The World Bank Group has revealed that about 139 million Nigerians are currently living in poverty despite recent government reforms that have boosted revenues across all tiers of government.
The disclosure was made by Mathew Verghis, Country Director for World Bank Nigeria, at the launch of the Nigeria Development Update (NDU) in Abuja on Wednesday, October 8.
Verghis noted that poverty levels, which began rising in 2019 due to policy missteps and external shocks—including the COVID-19 pandemic—have continued to increase even after the implementation of major economic reforms.
According to him, Nigeria’s economic indicators show signs of recovery, with rising revenues, improving debt sustainability, a stabilising foreign exchange market, increasing reserves, and easing inflation.
“These results are exactly what you need to see in a stabilisation process. These are big achievements. However, despite these stabilisation gains, many Nigerians are still struggling. Most households are grappling with eroded purchasing power,” Verghis said.
“In 2025, we estimate that 139 million Nigerians live in poverty. The challenge is clear—how to translate the gains from stabilisation reforms into better living standards for all.”
He stressed that to tackle the deepening poverty, Nigeria must reduce inflation—especially food inflation, improve the efficiency of public spending, and expand social safety nets to protect vulnerable citizens.

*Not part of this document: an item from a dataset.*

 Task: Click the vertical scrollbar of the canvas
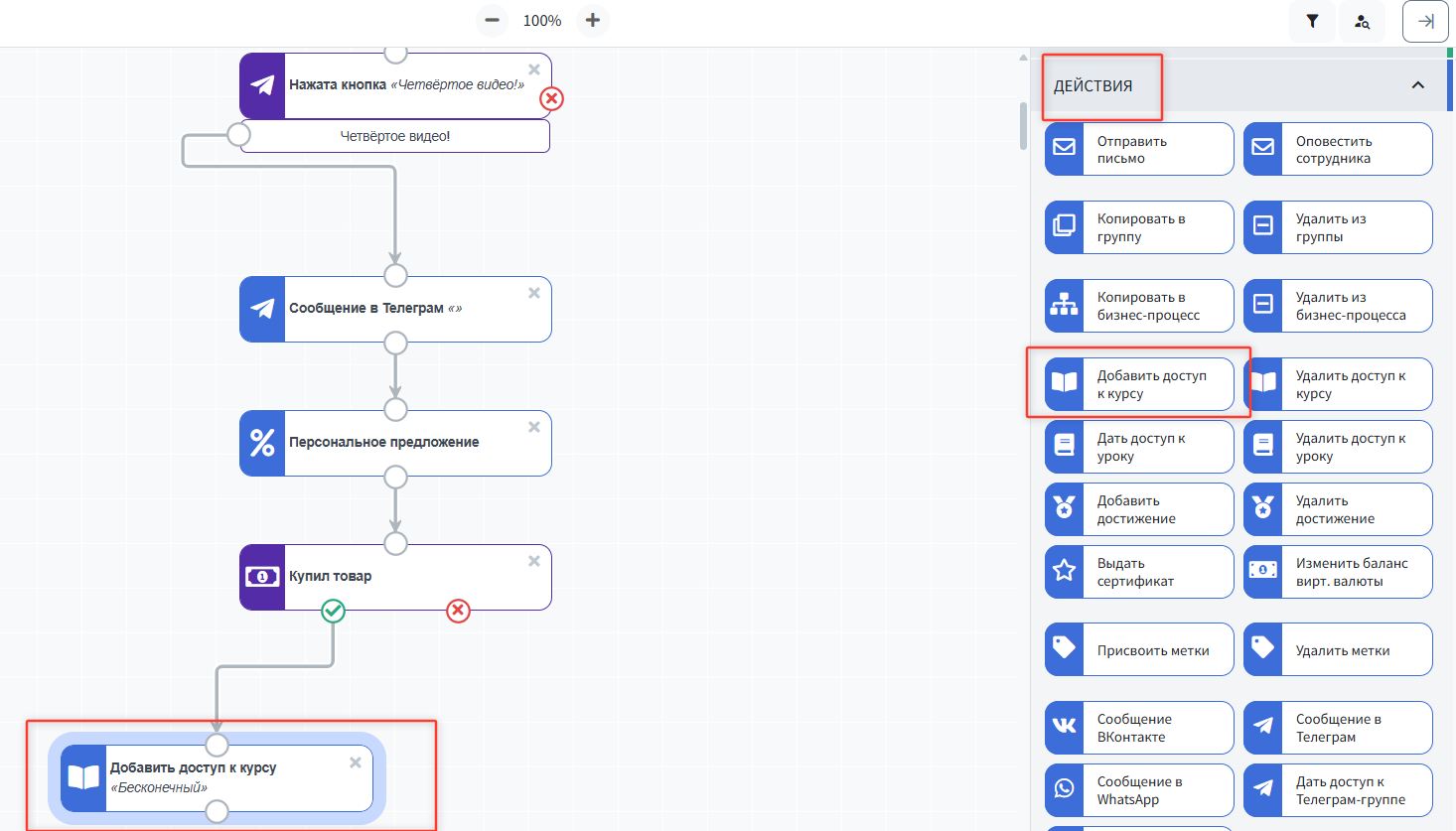tap(1023, 125)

“Food inflation affects everyone, but particularly the poor, and it has the potential to undermine political support for reforms. Public resources must be used more effectively to drive real development results that benefit people, and the safety net must be expanded to ensure support for the poorest,” he added.
Presenting an overview of the report titled “From Policy to People: Bringing the Reform Gains Home,” Samer Matta, World Bank Lead Economist for Nigeria, said that gross revenues distributed as federation allocations have risen significantly in the first eight months of 2025.
However, Matta expressed concern about the large deductions made by revenue-collecting agencies, noting that such deductions do not contribute meaningfully to development outcomes.
He described Nigeria’s economic outlook as “cautiously optimistic,” supported by steady growth, easing inflation, fiscal stability, and a strong external position, though still facing ongoing risks.
According to the NDU report, GDP growth is projected to rise modestly to 4.4 percent by 2027, driven by strong performance in the services sector, a rebound in agriculture, and improved industrial activity within a more stable macroeconomic environment.
The World Bank expects inflation to ease to 15.8 percent by 2027, supported by tight monetary policy and improved supply conditions. The fiscal deficit is projected to average 2.7 percent of GDP between 2026 and 2027, buoyed by higher tax revenues and lower interest payments—keeping public debt stable at around 40 percent of GDP.
The report also showed an increase in capital expenditure (capex) by both federal and subnational governments. At the subnational level, capex now accounts for about 60–65 percent of total spending, rising from nearly 1 percent of GDP in 2022 to a projected 2.7 percent in 2025.
However, at the federal level, wages and salaries still consume around 70 percent of total spending, leaving limited fiscal space for capital investments.
“The outlook remains subject to several risks—growth and disinflation could be undermined by oil price shocks, reform fatigue, election uncertainties, and climate-related disruptions,” the report warned.